-- Opening Marker --

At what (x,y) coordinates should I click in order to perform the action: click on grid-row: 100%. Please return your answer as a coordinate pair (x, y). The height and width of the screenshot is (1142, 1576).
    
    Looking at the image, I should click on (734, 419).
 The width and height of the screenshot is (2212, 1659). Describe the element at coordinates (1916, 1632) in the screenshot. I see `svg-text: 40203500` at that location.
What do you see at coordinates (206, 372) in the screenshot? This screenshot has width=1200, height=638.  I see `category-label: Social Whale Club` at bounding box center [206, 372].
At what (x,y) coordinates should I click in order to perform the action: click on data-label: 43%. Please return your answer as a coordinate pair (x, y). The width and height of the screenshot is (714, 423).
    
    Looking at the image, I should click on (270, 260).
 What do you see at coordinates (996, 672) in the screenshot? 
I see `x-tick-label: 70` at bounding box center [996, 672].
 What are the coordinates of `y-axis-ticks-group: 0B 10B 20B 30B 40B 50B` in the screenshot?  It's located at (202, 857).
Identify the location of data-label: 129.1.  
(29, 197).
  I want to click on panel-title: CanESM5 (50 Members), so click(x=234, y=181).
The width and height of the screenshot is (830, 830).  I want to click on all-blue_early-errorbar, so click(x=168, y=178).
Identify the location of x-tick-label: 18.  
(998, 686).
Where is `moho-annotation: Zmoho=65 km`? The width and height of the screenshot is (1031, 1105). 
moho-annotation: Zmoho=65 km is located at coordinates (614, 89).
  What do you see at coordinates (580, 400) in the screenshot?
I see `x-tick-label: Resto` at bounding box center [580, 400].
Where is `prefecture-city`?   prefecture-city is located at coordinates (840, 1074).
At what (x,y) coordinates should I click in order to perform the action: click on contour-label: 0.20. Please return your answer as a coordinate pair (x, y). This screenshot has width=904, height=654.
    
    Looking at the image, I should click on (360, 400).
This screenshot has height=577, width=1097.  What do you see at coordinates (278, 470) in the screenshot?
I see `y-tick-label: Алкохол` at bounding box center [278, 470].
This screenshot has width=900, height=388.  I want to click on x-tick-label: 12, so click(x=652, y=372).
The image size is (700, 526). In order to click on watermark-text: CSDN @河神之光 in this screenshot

-- Closing Marker --

Instructions for the task: Arrange every line of the listing above as a numbered list, skipping the blank lines.

Output below:
1. At what (x,y) coordinates should I click in order to perform the action: click on grid-row: 100%. Please return your answer as a coordinate pair (x, y). The height and width of the screenshot is (1142, 1576).
2.     Looking at the image, I should click on (734, 419).
3.  The width and height of the screenshot is (2212, 1659). Describe the element at coordinates (1916, 1632) in the screenshot. I see `svg-text: 40203500` at that location.
4. What do you see at coordinates (206, 372) in the screenshot? This screenshot has width=1200, height=638.  I see `category-label: Social Whale Club` at bounding box center [206, 372].
5. At what (x,y) coordinates should I click in order to perform the action: click on data-label: 43%. Please return your answer as a coordinate pair (x, y). The width and height of the screenshot is (714, 423).
6.     Looking at the image, I should click on (270, 260).
7.  What do you see at coordinates (996, 672) in the screenshot? 
8. I see `x-tick-label: 70` at bounding box center [996, 672].
9.  What are the coordinates of `y-axis-ticks-group: 0B 10B 20B 30B 40B 50B` in the screenshot?  It's located at (202, 857).
10. Identify the location of data-label: 129.1.  
11. (29, 197).
12.   I want to click on panel-title: CanESM5 (50 Members), so click(x=234, y=181).
13. The width and height of the screenshot is (830, 830).  I want to click on all-blue_early-errorbar, so click(x=168, y=178).
14. Identify the location of x-tick-label: 18.  
15. (998, 686).
16. Where is `moho-annotation: Zmoho=65 km`? The width and height of the screenshot is (1031, 1105). 
17. moho-annotation: Zmoho=65 km is located at coordinates (614, 89).
18.   What do you see at coordinates (580, 400) in the screenshot?
19. I see `x-tick-label: Resto` at bounding box center [580, 400].
20. Where is `prefecture-city`?   prefecture-city is located at coordinates (840, 1074).
21. At what (x,y) coordinates should I click in order to perform the action: click on contour-label: 0.20. Please return your answer as a coordinate pair (x, y). This screenshot has width=904, height=654.
22.     Looking at the image, I should click on (360, 400).
23. This screenshot has height=577, width=1097.  What do you see at coordinates (278, 470) in the screenshot?
24. I see `y-tick-label: Алкохол` at bounding box center [278, 470].
25. This screenshot has width=900, height=388.  I want to click on x-tick-label: 12, so click(x=652, y=372).
26. The image size is (700, 526). In order to click on watermark-text: CSDN @河神之光 in this screenshot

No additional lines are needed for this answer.